20 Using NetCDF files
20.1 Learning Objectives
In this lesson, you will:
- Learn to read data from a NetCDF file
- Wrangle the example data into a data frame
- Make some plots
20.2 Introduction
NetCDF files are hierarchical data files that contain embedded metadata and allow for efficient extraction of data. They are particularly useful for storing large data, such as raster data and model outputs.
This lesson draws from a previous lesson written by Leah Wasser, available here.
This R blog post also contains some good introduction material.
20.3 Reading in data
First let’s load the ncdf4
package
library(ncdf4)
library(ggplot2)
library(dplyr)
library(tidyr)
Let’s grab an example file. Download the .nc file from Fiamma Straneo. 2019. Temperature and salinity profiles adjacent to a tidewater glacier in Sarqardleq Fjord, West Greenland, collected during July 2013. Arctic Data Center. doi:10.18739/A2B853H78. http://doi.org/10.18739/A2B853H78
First we open a connection to our NetCDF file using nc_open
.
nc <- nc_open("data/WG2013CTD.nc")
You can print information about what is contained in the file using the print
function on the nc
object.
print(nc)
The netcdf file has a lot of information in the top level. You can navigate through the nc
connection using the list selector operator. For example:
nc$filename
You can return the names of the variables by using the attributes
function on the var
element within the nc
object.
vars <- attributes(nc$var)$names
vars
Note that we haven’t read in any data yet - we have only read in all of the attributes, which are all of the different fields used to store metadata.

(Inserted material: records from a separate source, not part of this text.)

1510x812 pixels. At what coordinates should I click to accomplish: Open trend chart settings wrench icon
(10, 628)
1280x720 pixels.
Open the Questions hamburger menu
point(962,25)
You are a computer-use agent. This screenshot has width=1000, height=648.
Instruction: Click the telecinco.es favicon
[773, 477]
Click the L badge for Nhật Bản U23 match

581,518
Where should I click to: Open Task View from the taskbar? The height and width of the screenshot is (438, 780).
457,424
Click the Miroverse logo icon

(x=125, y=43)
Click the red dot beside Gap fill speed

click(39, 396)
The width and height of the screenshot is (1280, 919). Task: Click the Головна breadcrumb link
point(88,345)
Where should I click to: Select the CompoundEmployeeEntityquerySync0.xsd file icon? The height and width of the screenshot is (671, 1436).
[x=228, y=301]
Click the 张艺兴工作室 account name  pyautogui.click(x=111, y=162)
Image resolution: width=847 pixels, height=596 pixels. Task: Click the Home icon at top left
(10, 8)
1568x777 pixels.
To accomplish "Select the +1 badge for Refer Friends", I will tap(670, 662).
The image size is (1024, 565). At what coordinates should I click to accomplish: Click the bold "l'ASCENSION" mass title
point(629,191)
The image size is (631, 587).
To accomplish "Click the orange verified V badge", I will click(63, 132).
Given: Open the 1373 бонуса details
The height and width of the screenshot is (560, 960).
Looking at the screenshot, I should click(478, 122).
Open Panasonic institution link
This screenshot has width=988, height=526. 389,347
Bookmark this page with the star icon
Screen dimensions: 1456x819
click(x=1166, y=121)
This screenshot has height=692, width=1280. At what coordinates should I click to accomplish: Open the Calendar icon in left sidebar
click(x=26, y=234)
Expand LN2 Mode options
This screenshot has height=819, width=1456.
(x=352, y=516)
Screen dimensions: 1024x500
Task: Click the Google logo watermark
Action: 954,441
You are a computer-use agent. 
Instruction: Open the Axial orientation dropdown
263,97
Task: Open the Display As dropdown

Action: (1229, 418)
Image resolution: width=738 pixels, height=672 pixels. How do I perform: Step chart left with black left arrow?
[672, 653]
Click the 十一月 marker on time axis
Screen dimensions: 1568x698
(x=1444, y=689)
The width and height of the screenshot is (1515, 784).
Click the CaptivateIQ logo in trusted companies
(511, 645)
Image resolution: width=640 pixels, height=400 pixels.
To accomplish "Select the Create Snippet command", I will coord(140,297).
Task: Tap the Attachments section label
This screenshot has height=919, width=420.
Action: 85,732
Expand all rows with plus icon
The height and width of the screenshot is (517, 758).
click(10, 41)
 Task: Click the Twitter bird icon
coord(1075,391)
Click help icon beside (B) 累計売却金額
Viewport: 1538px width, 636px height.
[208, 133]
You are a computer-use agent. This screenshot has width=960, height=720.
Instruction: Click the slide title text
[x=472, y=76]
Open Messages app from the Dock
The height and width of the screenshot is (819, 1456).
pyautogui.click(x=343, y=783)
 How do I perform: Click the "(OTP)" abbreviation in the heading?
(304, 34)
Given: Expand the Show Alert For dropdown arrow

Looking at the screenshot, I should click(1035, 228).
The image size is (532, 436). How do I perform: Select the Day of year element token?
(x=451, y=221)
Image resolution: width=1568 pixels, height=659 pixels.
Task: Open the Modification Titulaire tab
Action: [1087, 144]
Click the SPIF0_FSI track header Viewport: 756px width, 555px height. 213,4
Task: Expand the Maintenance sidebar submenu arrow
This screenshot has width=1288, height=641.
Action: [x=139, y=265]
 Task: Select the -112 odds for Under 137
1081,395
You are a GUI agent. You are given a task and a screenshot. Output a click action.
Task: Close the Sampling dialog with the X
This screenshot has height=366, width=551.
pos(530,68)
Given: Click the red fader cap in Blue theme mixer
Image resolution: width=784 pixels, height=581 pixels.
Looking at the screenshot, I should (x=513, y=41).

You can retrieve individual variables by calling ncvar_get
, and the variable by name.
sal <- ncvar_get(nc, "sal")
time_mat <- ncvar_get(nc, "time")
Note that if the file also has dimension variables, you can retrieve these values the same way as if they were variables.
#examine dimension variable names
names(nc$dim)
Read in the depth dimension variable.
depth <- ncvar_get(nc, "z")
20.4 Reshaping the data into a data.frame
Depending on what your analysis goals are, you may want to convert your data into a data.frame
structure. These data would work well in one since it is not a big dataset, and it is not gridded. Other dataset types, like gridded raster data, should be dealt with differently (such as using the raster
package).
First, we might want to convert the MATLAB date-time number to a POSIXct number.
time <- as.POSIXct((time_mat + 719529)*86400, origin = "1970-01-01", tz = "UTC")
Next we coerce the salinity matrix, which is represented with rows according to time and columns according to depth, into a data frame,
# coerce matrix to data frame
salinity_data <- as.data.frame(sal)
We then assign column names to the character value of our depth vector.
# name columns according to depth dimension
names(salinity_data) <- as.character(depth)
And finally, we add the time column to our matrix, gather over the depth columns, and turn the depth column back to a numeric value,
salinity_data <- salinity_data %>%
mutate(time = time) %>%
gather(key = "depth", value = "salinity", -time) %>%
mutate(depth = as.numeric(depth))
20.5 Plotting
First let’s try to make a raster
plot using geom_raster
.
ggplot(salinity_data, aes(x = time, y = depth, fill = salinity)) +
geom_raster() +
theme_bw() +
ylab("Depth (m)") +
xlab("") +
scale_fill_continuous(low = "gray", high = "red", name = "Salinity (psu)")
Turs out the data are fairly discontinuous, so we might want something like this instead, overlaying the profile data together.
ggplot(salinity_data, aes(x = salinity,
y = depth,
group = time,
color = time)) +
geom_line(size = .1) +
scale_y_reverse() +
theme_bw() +
ylab("Depth (m)") +
xlab("Salinity (psu)") +
theme(legend.title = element_blank())